## begin PAGE TEXT

Friday, September 28, 2007

A trip to Sunny Florida is next.


Mike from [ Southeast Shootout] previews the Florida Panthers for us:


Divsion: Southeast
2006-07: (35-31-16) 86 Points
Playoffs: No dice

Player to watch:

Olli Jokinen
(39G-52A-91P)




Hi, I’m Beinfest4Prez from the Panthers Daily Puck and the Southeast Shootout. In the real world, I go by Mike. However, my penname comes from my favorite baseball team, the Florida Marlins and their wise (some might say, genius...at least more than Dave Littlefield!) general manager, Larry Beinfest. I was born and raised in South Florida and have been raised on hockey since I could remember. I’ve been around just a few years more than the Panthers (4 to be exact) and they played their first home game ever on my fourth birthday. Its been a love affair ever since.

## end PAGE TEXT

-- EXERCISES TO COMPLETE --
1. Rewrite the Panthers preview from "Olli Jokinen" to "affair ever since.", replacing "baseball team" with "ball club".
2. According to the Panthers preview, on which of the writer's birthdays did the Panthers play their first home game?
The material that follows is separate from the Panthers preview above.

## begin GIVEN DATA

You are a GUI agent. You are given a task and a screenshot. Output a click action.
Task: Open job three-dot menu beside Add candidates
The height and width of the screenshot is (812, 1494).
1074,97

## end GIVEN DATA

-- SOLUTIONS PER TASK --
1.
Olli Jokinen
(39G-52A-91P)




Hi, I’m Beinfest4Prez from the Panthers Daily Puck and the Southeast Shootout. In the real world, I go by Mike. However, my penname comes from my favorite ball club, the Florida Marlins and their wise (some might say, genius...at least more than Dave Littlefield!) general manager, Larry Beinfest. I was born and raised in South Florida and have been raised on hockey since I could remember. I’ve been around just a few years more than the Panthers (4 to be exact) and they played their first home game ever on my fourth birthday. Its been a love affair ever since.

2. The writer's fourth birthday.